A Video Art Piece
I went on a walk to Pebble Beach in Brooklyn and recorded waves crashing against the shore. The raw footage captured the natural rhythm and movement of water, including its constant motion, its patterns, and its unpredictability. Alongside the waves, I also captured general NYC cityscape footage, creating visual material that represented both natural and urban environments, drawing a contrast between the abstract and the representational.
All the editing was done in real time using Signal Culture applications. I worked through multiple passes with different tools. First, I did a run through with Signal Culture's Video Mixer, then another pass with the Frame Buffer, and finally a run through with Re:Trace. Each layer added new dimensions to the footage, transforming the raw recordings into something abstract and hypnotic. The real-time nature of the process meant every decision was immediate and intuitive, with no room for traditional post-production refinement.

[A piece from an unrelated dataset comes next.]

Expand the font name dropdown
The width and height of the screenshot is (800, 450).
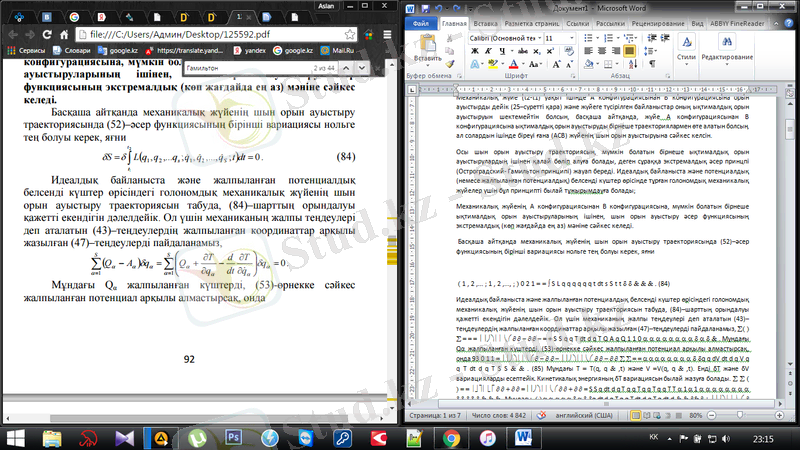tap(540, 38)

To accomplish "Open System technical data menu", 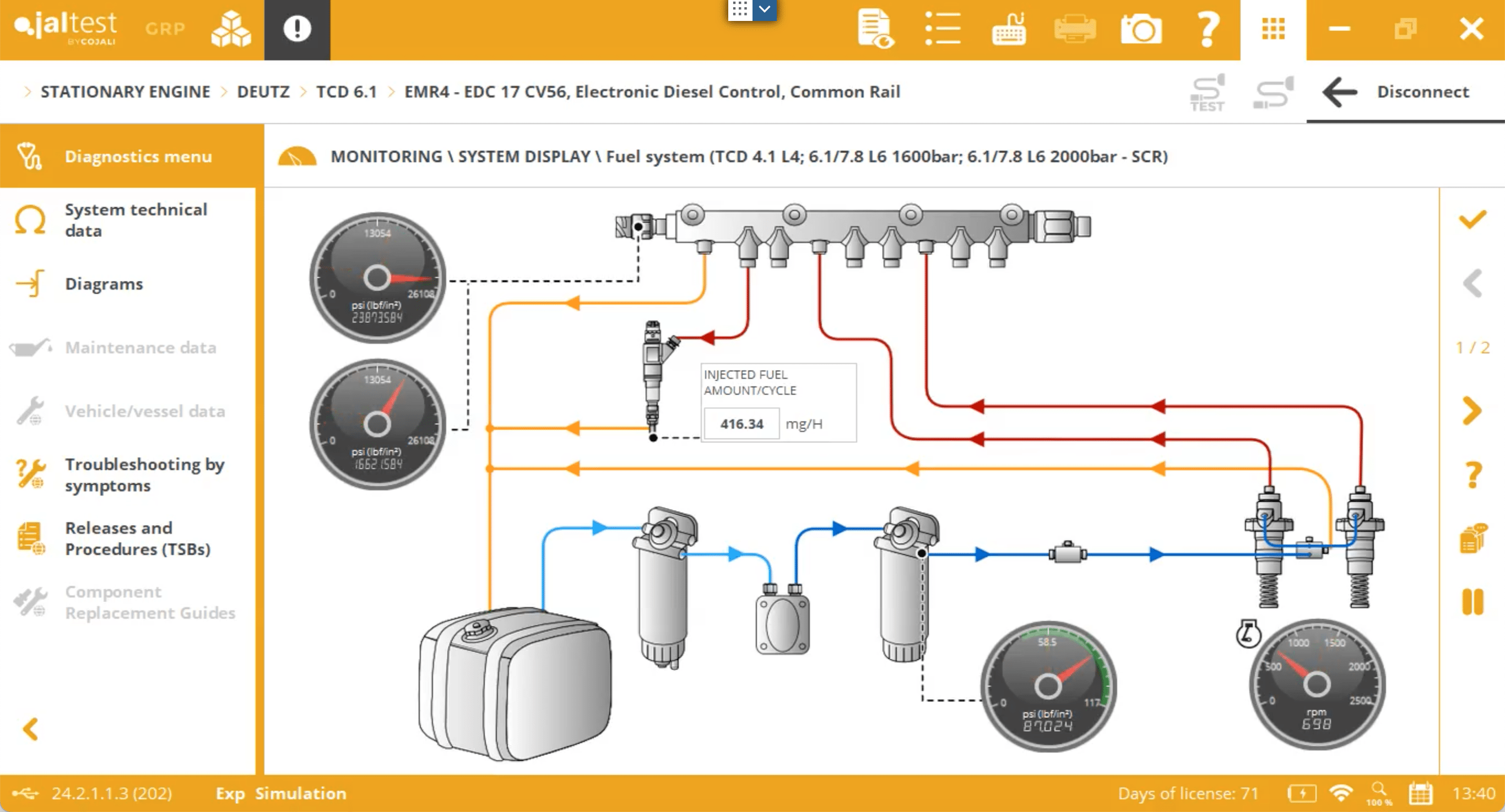I will click(136, 220).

After completing the video processing, I composed music in real time as I watched back the edited video. Working in Logic Pro while playing on my keyboard, I improvised chords and melodies that responded directly to the visual rhythm on screen. The music was composed entirely in the moment, reacting to the ebb and flow of the processed footage. This approach created an organic connection between sound and image, where neither dominated but instead worked in harmony.
This was a highly enlightening experience because it was my first attempt doing something non-narrative. Working entirely in real time pushed me out of my comfort zone, because there was no safety net of post-production and no ability to revise and perfect. Every decision had to be made in the moment, trusting intuition over calculation. I think it came out quite nicely, but of course, it's not necessarily story-based, which I still do not know how I feel about. Coming from a narrative background, the absence of traditional structure was both liberating and unsettling. WAVES represents my first steps into experimental video art and real-time audiovisual composition. It's ultimately a big departure from my usual work but it opened up new ways of thinking about moving images and sound.